Now, Katz says, the time lag between reaching nuclear capability and Iran’s ability to arm a missile with a nuclear warhead appears to have vanished. That means Thursday’s revelation could reduce Prime Minister Benjamin Netanyahu’s nonmilitary options against Iran, forcing the Jewish state to step up its timetable for attacking the Persian nation should it acquire enough enriched uranium to be a significant threat.
“If the North Koreans are much more advanced than we assumed, then that could mean that when the Iranians surge to move forward, that the whole time frame would change also,” Katz tells Newsmax. “It would mean Israel and the West would have to revisit the time frames that they’ve put in for the Iranians, and that could be much shorter now — which means your window of opportunity [to attack] is also becoming smaller.”
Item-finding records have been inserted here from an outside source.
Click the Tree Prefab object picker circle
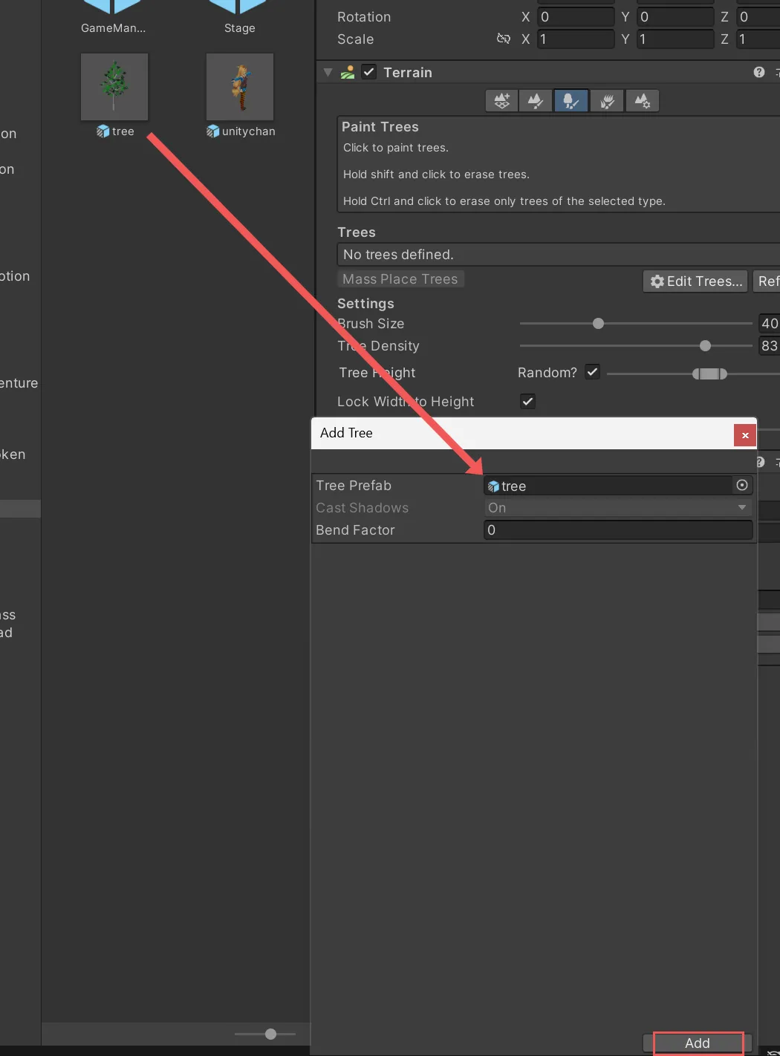 pyautogui.click(x=741, y=485)
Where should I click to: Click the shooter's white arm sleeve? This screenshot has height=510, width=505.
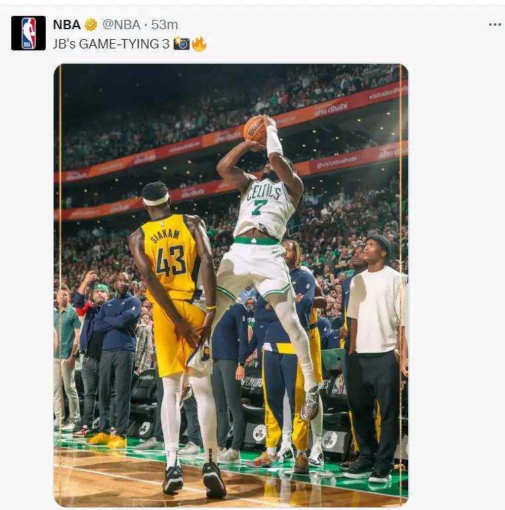click(x=274, y=141)
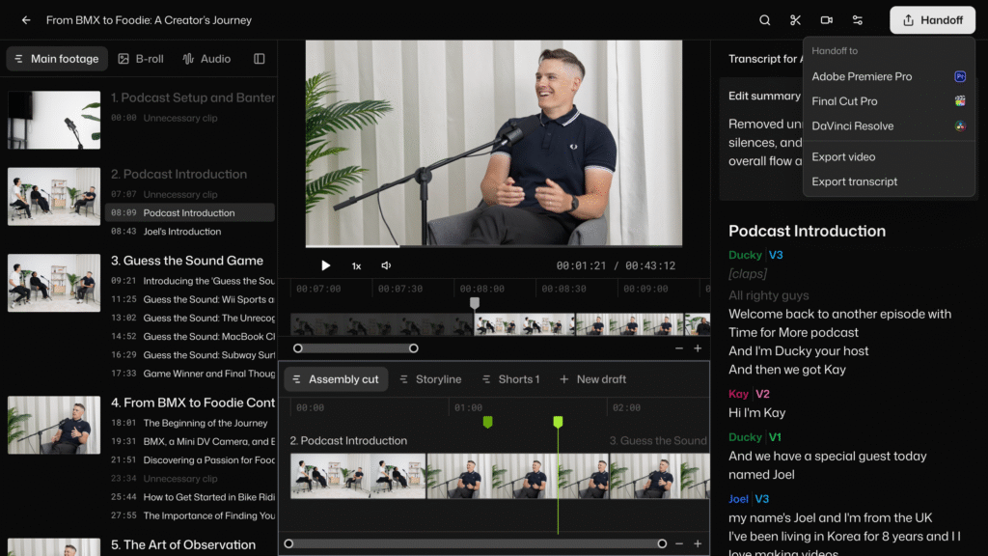Viewport: 988px width, 556px height.
Task: Create a New draft
Action: click(x=592, y=378)
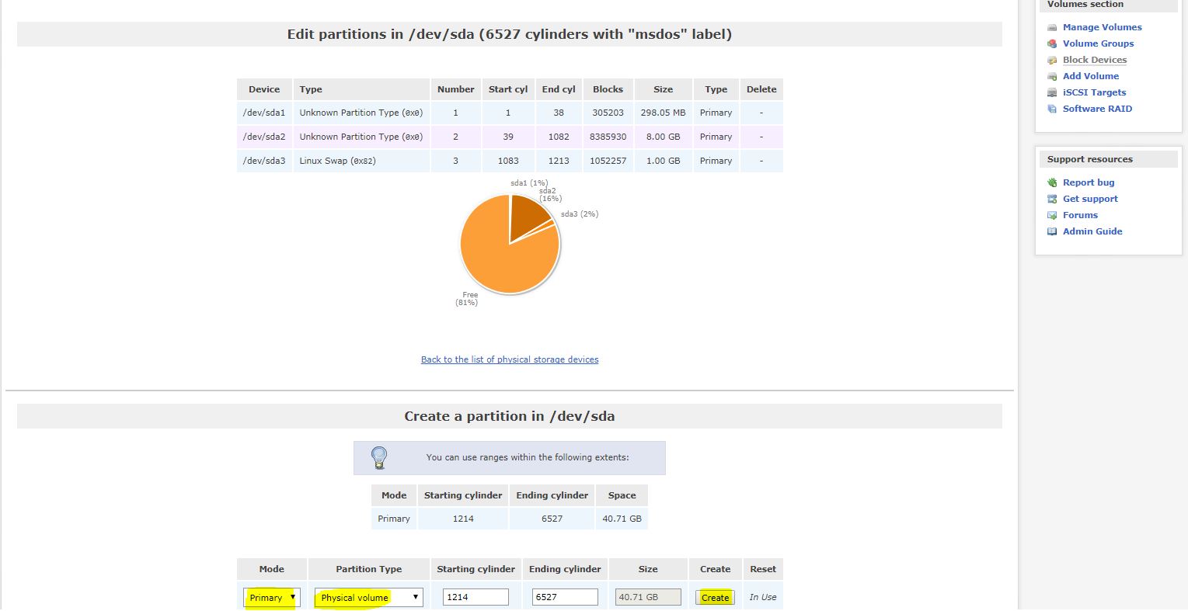Open the Mode dropdown set to Primary

tap(271, 597)
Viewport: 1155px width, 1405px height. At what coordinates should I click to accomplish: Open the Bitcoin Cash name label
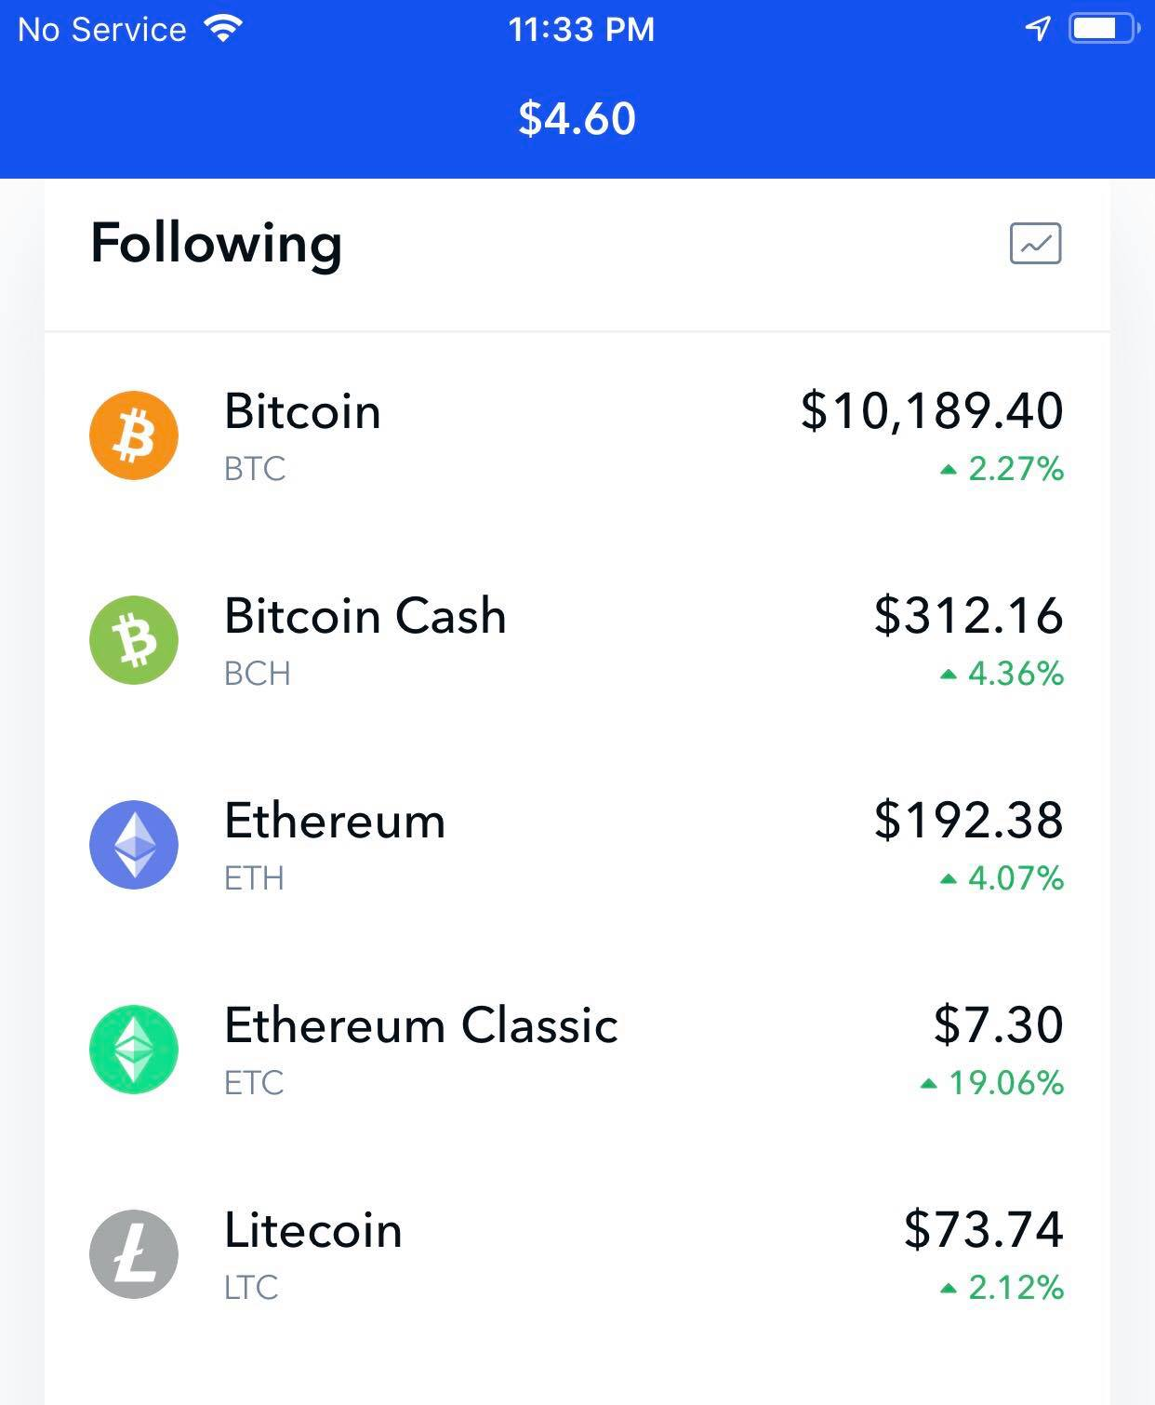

Experts say Israel would have to assume that any North Korean miniaturization technology would soon find its way into the hands of Iran’s mullahs. In fact, it is possible Iranian technology enabled North Korea’s push to miniaturize its warheads — the step that makes them capable of being installed on an ICBM. There is widespread agreement in the intelligence community that the two embattled nations routinely exchange technology, and sometimes military hardware as well.
“That’s no secret,” says Katz. “There’s been a lot of cooperation between the Iranians and the North Koreans.”
He adds: “Israel has always made the assessment that whatever is going on in North Korea, you have to assume it’s also … taking place in Iran. So that technical cooperation is still working.”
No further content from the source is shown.